Monday morning May 1 musings

We just witnessed the most wildly successful first 100 days of any presidency during my lifetime.

The “Team Tennessee” commercial that aired on Fox Sports South where the Predators players wished the Memphis Grizzlies luck and the Grizzlies players wished the Nashville Predators luck was awesome. It is so rare to see Memphis and Nashville give each other props. (Leave it to sports to bring people together.) I wish this would happen more often.

In the 21 hours following Saturday morning’s half-marathon, I slept about 12 hours.

As an introvert, I perceive that I have built-in mannerisms that are naturally off-putting. I don’t mean to be this way. (Well, sometimes I do.) My only evidence for this is my observation that extroverts at work will often pass me over and seek out other extroverts for their endless chatter. Believe me, I’m totally fine with this.

At last year’s annual physical, my doctor suggested it might be a good idea to cut down on red meat. So I’ve cut down on red meat, and I really haven’t missed it. I don’t even crave it much, except the occasional desire for a hamburger.

I often wish I could have one catch-all password for everything.

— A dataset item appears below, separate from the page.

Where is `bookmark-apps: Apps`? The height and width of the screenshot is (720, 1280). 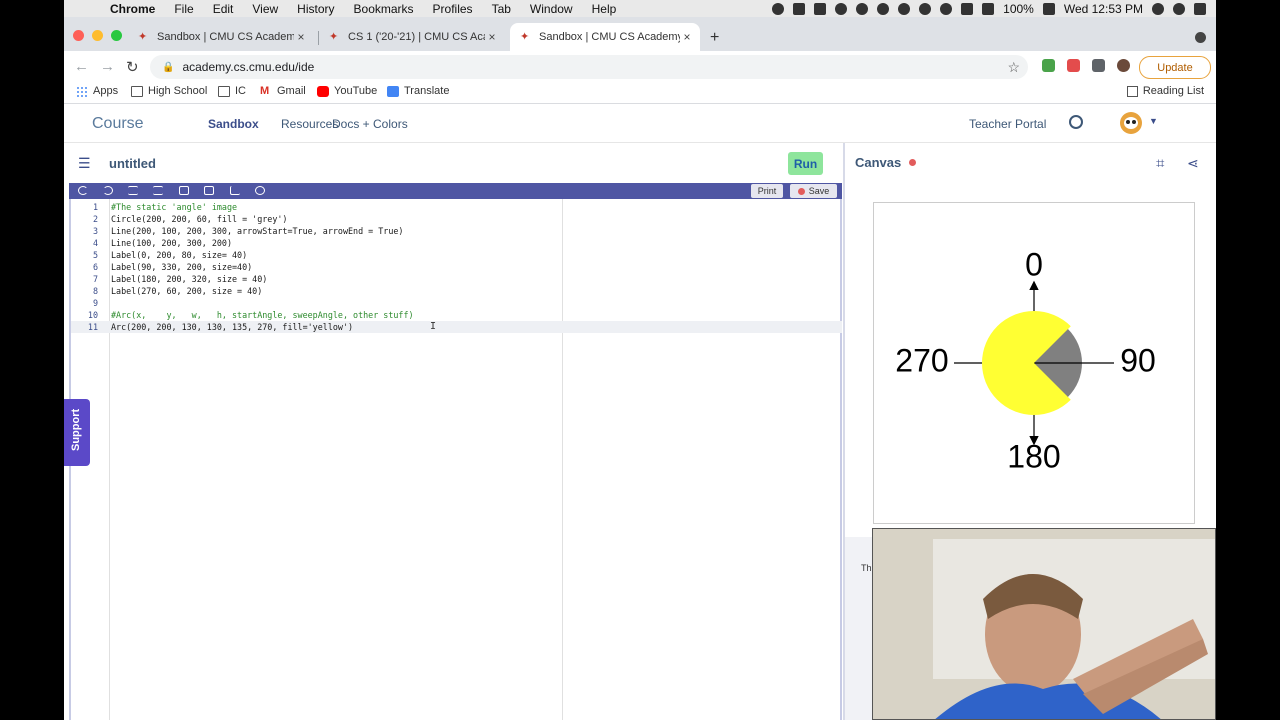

I’ve used a couple of Trump tax cut calculators on the web, and it looks like the tax cut, if enacted as is, would save my family somewhere around $1,500 a year. It never occurs to me to turn down a tax cut because some rich guy will save a great deal more than me. But Democrats would keep me from getting a tax cut just so a rich guy won’t get his. I simply cannot rationalize this sort of thinking.

By the way, Trump’s tax cut isn’t really a tax cut, per se. Rush Limbaugh explained this last week and it makes sense. The tax cut will simply be a cut in the tax rates. The federal government will likely see its revenue increase after the tax rates are reduced, so overall taxes will be going up as a result of economic growth resulting from the lower tax rates. Liberals do not understand this. Don’t bother trying to explain it to them, either.

In 1981, the year President Reagan assumed office, federal receipts were 500-and-something billion dollars. While in office, the top tax rate was slashed from 70% to 28%. In 1989, the year President Reagan left office, federal receipts were 900-and-something billion dollars. In other words, tax revenue nearly doubled during the Reagan presidency. Don’t let politicians fool you into thinking that tax cuts have to be “paid for.” The are “paid for” with economic growth.

Twice in the last few months, a realtor has called our home asking if we are planning on selling soon. Property values are booming in Mt. Juliet and I guess there’s money to be made. I’ve never had a realtor call me before asking if I’m selling. We’ve lived here for 18 years and are not selling. We enjoy our home and I honestly don’t think we could improve upon our current situation. Sometimes the grass is greenest right where you’re standing.